Varese

Varese, Taglio del nastro alle Manfredini, Bartolomei: abbiamo puntato sulla qualità

La nuova sede delle Scuole Manfredini

La nuova sede delle Scuole Manfredini

Domani giovedì 14 gennaio alle ore 11 taglio del nastro della nuova sede delle Scuole Manfredini, che sorge in via Dalmazia, nel quartiere di Valle Olona a Varese. Banchi e lavagne hanno preso il posto delle macchine nella Conceria Cattaneo, di proprietà della famiglia varesina dei Babini Cattaneo. A gestire il passaggio nella nuova sede la Fondazione Sant’Agostino che gestisce la scuola paritaria che da domani, nella nuova sede, riunirà una scuola distribuita finora su quattro plessi.

Presidente della Fondazione Sant’Agostino è Marco Bartolomei, varesino doc (originario di Giubiano), imprenditore che opera nel mondo finanziario: è infatti presidente della 8a+ Investimenti Sgr, Società di Gestione del Risparmio indipendente, e recentemente ha rilevato il prestigioso brand Misani. Bartolomei è presidente della Fondazione dalla sua nascita. “Tutto è partito nel ’99, quando alla Manfredini, all’inizio, c’erano 25 ragazzi, una realtà che piano piano si è ingrandita e che ora entra nella nuova sede”, spiega l’imprenditore. Una realtà che oggi ospita ben 600 ragazzi.

“A fare partire questa iniziativa – continua Bartolomei – alcuni di noi che venivano da un percorso in Comunione e liberazione, e che avevano incontrato alcuni valori fondamentali su cui insisteva Giussani, come l’importanza dell’educazione, il rischio personale, la libertà della persona. Ecco le Manfredini sono state un modo per tradurre questi valori in concreto impatto didattico sui ragazzi”.

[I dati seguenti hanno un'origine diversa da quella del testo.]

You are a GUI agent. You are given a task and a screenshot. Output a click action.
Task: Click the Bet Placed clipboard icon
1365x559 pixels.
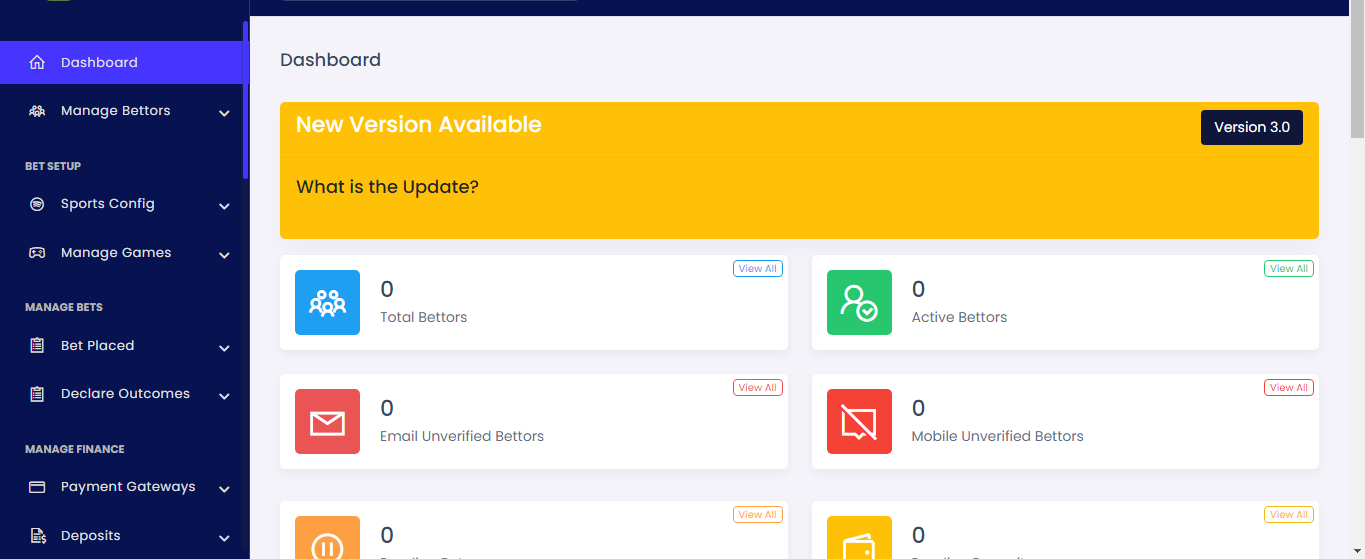click(37, 346)
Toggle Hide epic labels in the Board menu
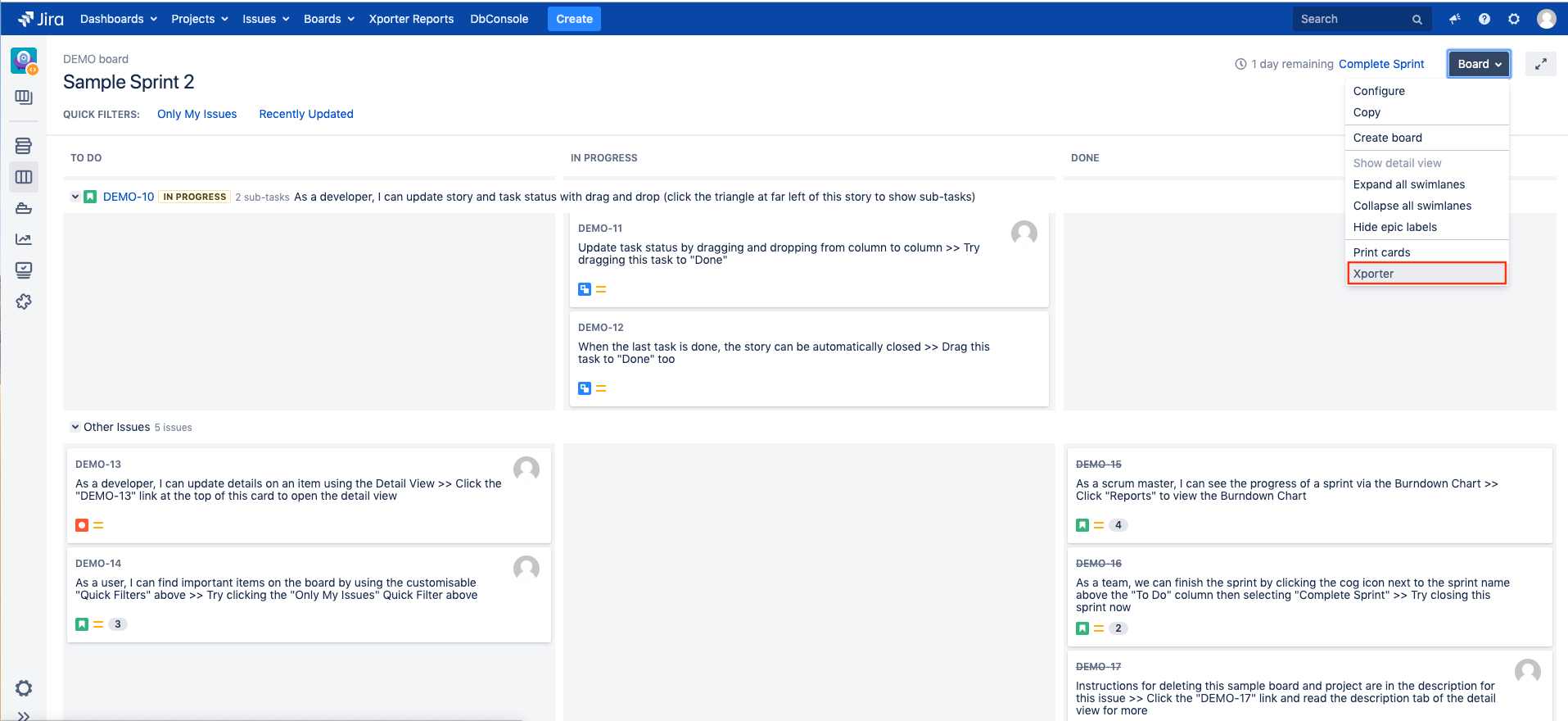Viewport: 1568px width, 721px height. (x=1394, y=227)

La nuova sede che aprirà le sue porte domani è un valore aggiunto? “Certo, può offrire maggiori opportunità  didattiche, può agevolare le famiglie – spiega l’imprenditore -. Ma se siamo ancora qui dopo tanti anni, il vero motivo sono i contenuti educativi apprezzati da tante famiglie, oltre al fatto che ci sono state tante persone brave che hanno collaborato con passione a questa iniziativa”. “Comunque, alla fine, la qualità ha un suo valore: soprattutto oggi, le famiglie sono molte attente all’offerta formativa per i figli. E il lavorare con assiduità, con modalità didattiche nuove, sempre aggiornate, alla fine ha pagato”, sottolinea Bartolomei.

Una scuola per privilegiati? “No, non credo – risponde l’imprenditore -. Anche alle Manfredini ci sono persone con difficoltà, ma che per mandare i figli in una scuola che apprezzano si riducono le uscite serali o fanno tagli sulle vacanze. C’è un clima popolare nella nostra scuola”. Una scuola che guarda con attenzione alla città, che si sente radicata sul territorio: “A Varese ci sentiamo a casa. E comunque è costante il tentativo, da parte nostra, di comunicare i nostri contenuti didattici alla città. Forse dovremmo farlo ancora di più”.